(Records to process)

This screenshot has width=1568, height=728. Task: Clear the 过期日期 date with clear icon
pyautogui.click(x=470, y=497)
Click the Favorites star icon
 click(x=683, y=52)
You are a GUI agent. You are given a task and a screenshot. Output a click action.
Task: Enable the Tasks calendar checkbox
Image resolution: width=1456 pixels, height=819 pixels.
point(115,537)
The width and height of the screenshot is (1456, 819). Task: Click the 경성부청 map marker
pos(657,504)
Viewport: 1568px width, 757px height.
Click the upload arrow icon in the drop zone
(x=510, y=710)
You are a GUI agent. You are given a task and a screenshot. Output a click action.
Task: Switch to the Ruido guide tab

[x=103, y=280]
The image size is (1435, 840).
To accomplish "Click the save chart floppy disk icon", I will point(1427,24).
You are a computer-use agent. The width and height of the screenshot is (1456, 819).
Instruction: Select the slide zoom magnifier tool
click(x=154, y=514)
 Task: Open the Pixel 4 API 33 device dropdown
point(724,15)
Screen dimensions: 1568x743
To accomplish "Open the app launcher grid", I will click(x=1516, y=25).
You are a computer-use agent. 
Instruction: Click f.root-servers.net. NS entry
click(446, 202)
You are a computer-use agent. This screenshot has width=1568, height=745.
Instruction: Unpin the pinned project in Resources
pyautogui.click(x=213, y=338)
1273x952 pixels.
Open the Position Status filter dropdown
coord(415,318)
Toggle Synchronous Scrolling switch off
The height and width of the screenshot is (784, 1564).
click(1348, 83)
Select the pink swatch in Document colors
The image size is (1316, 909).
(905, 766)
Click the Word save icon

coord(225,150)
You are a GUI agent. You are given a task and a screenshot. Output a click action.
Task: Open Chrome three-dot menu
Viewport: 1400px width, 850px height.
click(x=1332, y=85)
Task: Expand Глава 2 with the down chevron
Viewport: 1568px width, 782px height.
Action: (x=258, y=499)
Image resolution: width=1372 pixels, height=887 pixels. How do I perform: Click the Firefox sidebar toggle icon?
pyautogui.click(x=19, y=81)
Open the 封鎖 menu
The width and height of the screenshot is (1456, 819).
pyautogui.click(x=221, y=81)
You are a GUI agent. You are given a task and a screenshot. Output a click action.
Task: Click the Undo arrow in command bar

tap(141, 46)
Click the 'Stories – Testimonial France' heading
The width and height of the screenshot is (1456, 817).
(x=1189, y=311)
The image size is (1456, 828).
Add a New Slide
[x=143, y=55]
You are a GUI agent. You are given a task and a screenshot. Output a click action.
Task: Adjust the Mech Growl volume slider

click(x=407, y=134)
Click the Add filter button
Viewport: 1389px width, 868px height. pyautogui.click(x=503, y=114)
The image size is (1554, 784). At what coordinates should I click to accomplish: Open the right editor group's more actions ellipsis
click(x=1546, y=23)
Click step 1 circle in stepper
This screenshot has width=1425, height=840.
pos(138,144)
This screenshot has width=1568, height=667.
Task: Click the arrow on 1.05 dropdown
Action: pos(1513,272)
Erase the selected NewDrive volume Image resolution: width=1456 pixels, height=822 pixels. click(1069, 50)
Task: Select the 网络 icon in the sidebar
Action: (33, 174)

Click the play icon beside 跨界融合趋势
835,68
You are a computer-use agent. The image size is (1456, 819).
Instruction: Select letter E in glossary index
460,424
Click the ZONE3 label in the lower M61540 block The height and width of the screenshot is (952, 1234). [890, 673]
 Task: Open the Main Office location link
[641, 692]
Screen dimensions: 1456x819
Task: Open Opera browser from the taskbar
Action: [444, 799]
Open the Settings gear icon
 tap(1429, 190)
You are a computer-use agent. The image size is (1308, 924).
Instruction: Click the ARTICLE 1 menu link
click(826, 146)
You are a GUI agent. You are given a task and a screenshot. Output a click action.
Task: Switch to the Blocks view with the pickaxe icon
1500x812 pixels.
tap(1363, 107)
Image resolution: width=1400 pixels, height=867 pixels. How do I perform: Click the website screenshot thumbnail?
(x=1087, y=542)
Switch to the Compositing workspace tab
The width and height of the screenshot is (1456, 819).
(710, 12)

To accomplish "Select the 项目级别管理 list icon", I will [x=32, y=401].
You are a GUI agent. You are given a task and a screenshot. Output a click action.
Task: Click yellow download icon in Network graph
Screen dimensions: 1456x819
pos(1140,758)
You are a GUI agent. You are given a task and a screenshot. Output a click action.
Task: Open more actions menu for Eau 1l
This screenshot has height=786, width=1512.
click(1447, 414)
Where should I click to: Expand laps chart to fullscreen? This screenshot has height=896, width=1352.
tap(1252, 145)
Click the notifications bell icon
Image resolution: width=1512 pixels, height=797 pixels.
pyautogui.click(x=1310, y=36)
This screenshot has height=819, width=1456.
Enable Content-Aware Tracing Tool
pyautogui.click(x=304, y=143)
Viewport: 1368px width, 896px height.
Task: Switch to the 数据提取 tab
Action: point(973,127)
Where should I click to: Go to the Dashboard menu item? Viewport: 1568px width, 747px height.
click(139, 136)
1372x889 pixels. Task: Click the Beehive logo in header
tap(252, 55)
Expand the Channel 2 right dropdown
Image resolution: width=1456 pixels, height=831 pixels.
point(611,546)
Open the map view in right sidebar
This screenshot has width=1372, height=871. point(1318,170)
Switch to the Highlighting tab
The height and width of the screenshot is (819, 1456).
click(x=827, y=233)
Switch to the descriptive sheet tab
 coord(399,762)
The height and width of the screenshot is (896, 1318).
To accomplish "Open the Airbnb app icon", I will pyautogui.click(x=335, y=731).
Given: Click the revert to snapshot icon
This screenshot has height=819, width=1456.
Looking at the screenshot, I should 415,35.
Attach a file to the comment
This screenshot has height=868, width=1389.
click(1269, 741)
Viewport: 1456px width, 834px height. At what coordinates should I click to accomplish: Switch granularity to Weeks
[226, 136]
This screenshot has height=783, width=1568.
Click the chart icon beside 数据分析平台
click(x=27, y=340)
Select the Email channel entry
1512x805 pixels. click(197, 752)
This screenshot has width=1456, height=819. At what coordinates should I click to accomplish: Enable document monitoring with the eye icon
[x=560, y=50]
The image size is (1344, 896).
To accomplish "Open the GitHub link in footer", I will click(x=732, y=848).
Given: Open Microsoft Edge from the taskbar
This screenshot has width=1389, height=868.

(End Records to process)

(Problem to work on): Those lines of the records that contain the string "will" should be identified and copied.

(Result of the task):
To accomplish "Click the save chart floppy disk icon", I will point(1427,24).
To accomplish "Open the app launcher grid", I will click(x=1516, y=25).
To accomplish "Select the 项目级别管理 list icon", I will [x=32, y=401].
To accomplish "Open the Airbnb app icon", I will pyautogui.click(x=335, y=731).
To accomplish "Open the GitHub link in footer", I will click(x=732, y=848).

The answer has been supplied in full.